France-Italie - 1975 - Serge Leroy
Interprètes : Mimsy Farmer, Jean-Luc Bideau, Michael Lonsdale, Jean-Pierre Marielle, Philippe Léotard

retrospective

La traque

Issu du journalisme, Serge Leroy (décédé en 1993) se tourne vers le cinéma au début des années soixante-dix et signe une petite dizaine de films jusqu’à la fin des années quatre-vingt. Sa filmographie assez éclectique révèle néanmoins un véritable auteur à la fois influencé par la série B américaine (l’action, l’efficacité) et animé par une forme virulente de critique sociale, à l’instar de son collègue Yves Boisset (L’ATTENTAT, 1972). Les deux cinéastes ont également en commun d’avoir été fréquemment dénigrés par la critique française qui leur reprochait entre autres une complaisance vis-à-vis de la violence et/ou une absence de nuances dans leur discours. Le réalisateur de LA TRAQUE montre en effet dès ce troisième long métrage une prédilection pour des thèmes ayant comme enjeu les diverses formes de violence sociale : celle d’un groupe d’hommes envers une femme dans le film qui nous intéresse ; celle d’un groupe d’enfants envers des adultes dans l’excellent ATENTION LES ENFANTS REGARDENT (1978) ; celle d’un groupe d’auto-défense dans le percutant LEGITIME VIOLENCE (1982) scénarisé par Jean-Patrick Manchette. Après une intéressante mais inégale plongée dans le milieu peu glorieux des médias français (LE QUATRIEME POUVOIR, 1985), Serge Leroy sera plus ou moins contraint d’œuvrer presque exclusivement pour la télévision à partir de la fin des années quatre-vingt, tout comme certains de ses turbulents confrères (Yves Boisset, Alain Jessua, Joël Séria…).

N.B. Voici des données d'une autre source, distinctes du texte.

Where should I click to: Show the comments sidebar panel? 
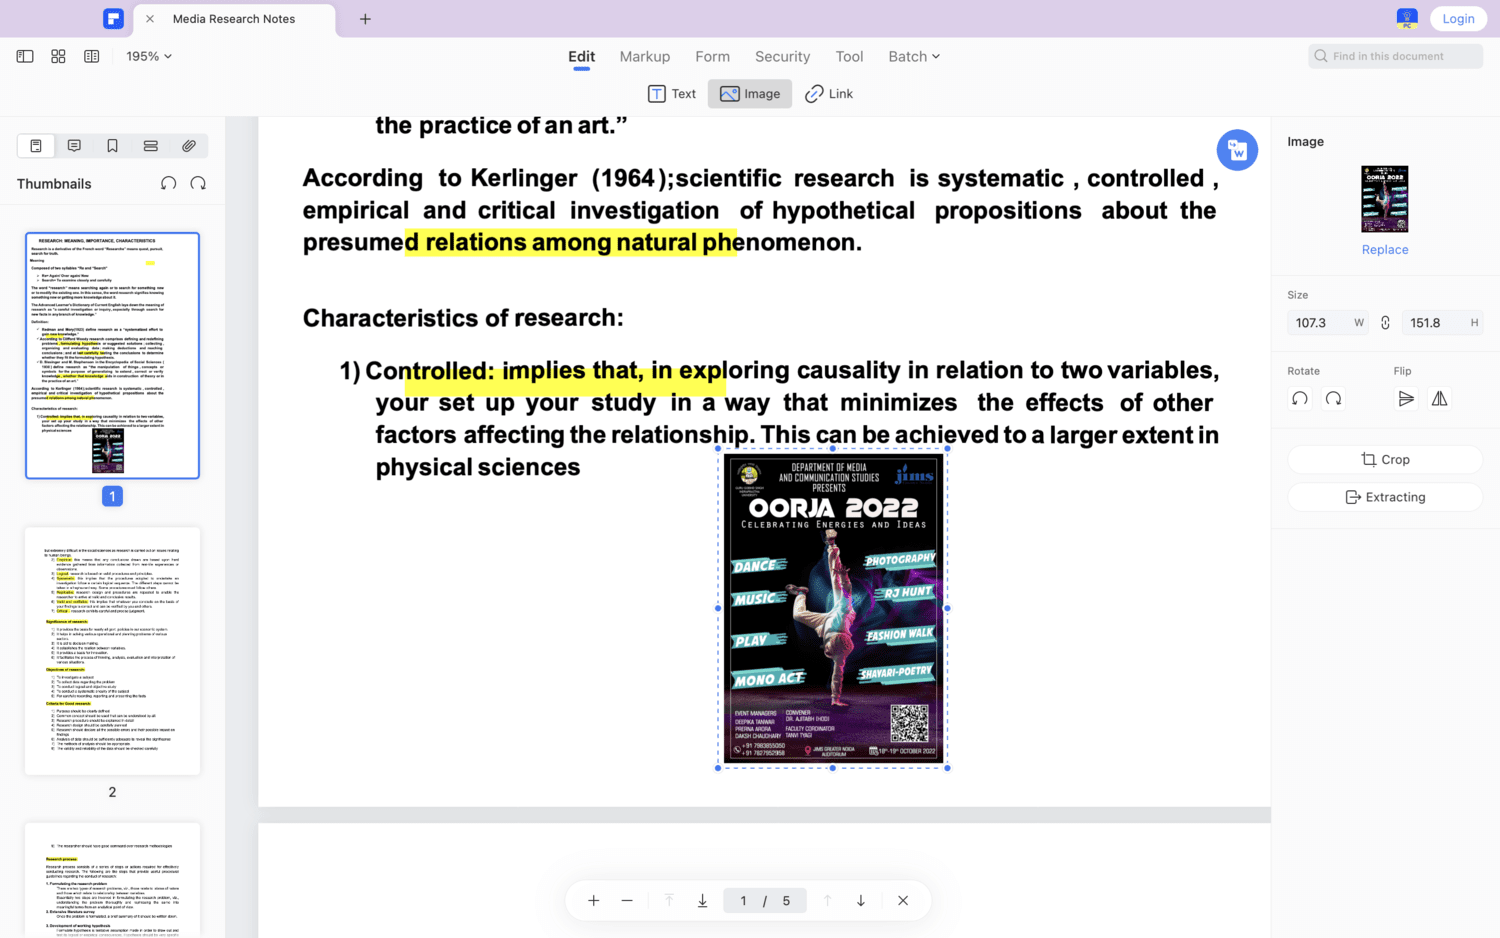pyautogui.click(x=74, y=146)
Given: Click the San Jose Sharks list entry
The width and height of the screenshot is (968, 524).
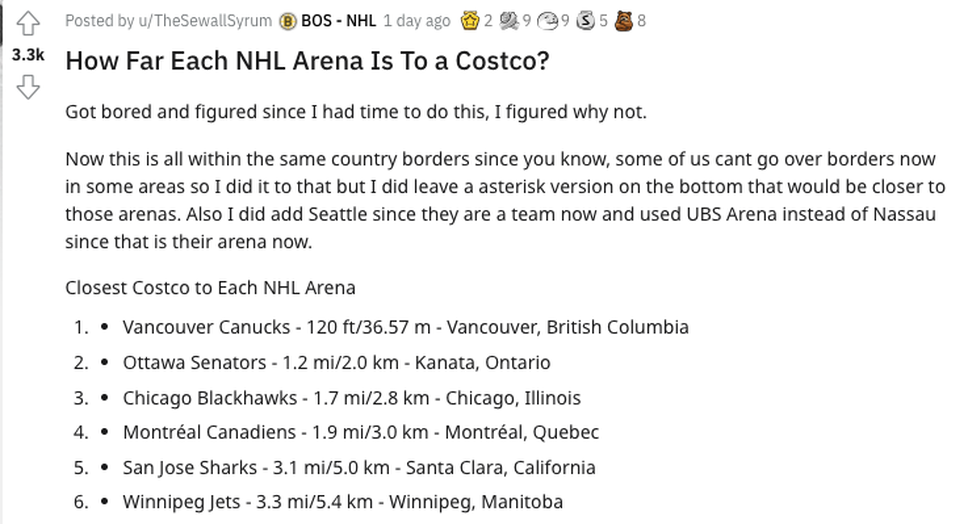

Dans la campagne de la Basse Normandie, près d’Alençon. Philippe Mansart, conseiller municipal dans la région, croise la route d’Helen Wells, une jeune anglaise enseignante à l’université de Caen. Il la dépose dans un hameau où elle envisage de louer une maison pour les week-ends ; sur place, Mansart la présente brièvement aux frères Danville, deux ferrailleurs plutôt égrillards. Les trois hommes rejoignent ensuite dans une ferme un groupe d’amis et s’apprêtent pour une partie de chasse au sanglier ; parmi les participants se trouvent David Sutter, un puissant propriétaire terrien, Rollin, un notable ancien résistant ; un militaire, le capitaine Nimier…Alors que les chasseurs se dispersent, les frères Danville croisent à nouveau Helen et la violent ; de retour sur les lieux peu après afin de récupérer son fusil, un des deux frères est grièvement blessé par balle par la jeune femme qui s’enfuit dans la forêt. La chasse à la femme est lancée…

LA TRAQUE s’inscrit d’emblée dans le courant du réalisme social teinté de noir dans lequel un petit groupe de personnages ordinaires et représentatifs de la société française des années soixante-dix va révéler ses failles, ses ambiguïtés, ses instincts grégaires voire meurtriers (on peut citer des œuvres au vitriol comme DUPONT LAJOIE d’Yves Boisset, 1975, ou LES CHIENS d’Alain Jessua, 1978). Le film de Serge Leroy brosse en effet le portrait, à partir de la séquence du repas avant la chasse, d’une petite bande d’individus à priori plutôt sympathique et renforce cette impression en lui prêtant les traits d’acteurs familiers que l’on associe plutôt à des personnages positifs : Jean-Pierre Marielle (QUE LA FETE COMMENCE de Bertrand Tavernier, 1974) ou Michael Lonsdale (LE FANTOME DE LA LIBERTE de Luis Buñuel, 1974) n’évoquant pas vraiment une idée de menace…Mais par petites touches, le réalisateur va conférer à son groupe et à sa bonhomie de surface un aspect de plus en plus délétère qui se dessinera au détour d’une conversation ou par le biais de sous-entendus. C’est ainsi que l’on comprend rapidement que Mansart (Jean-Luc Bideau, ETAT DE SIEGE de Costa-Gavras, 1972) est sous la férule du puissant Sutter (Michael Lonsdale) mais que ce dernier est contraint de compter sur le silence des frères Danville (Jean-Pierre Marielle et Philippe Léotard, R.A.S. d’Yves Boisset, 1973) qui peuvent le dénoncer au sujet d’une grave affaire…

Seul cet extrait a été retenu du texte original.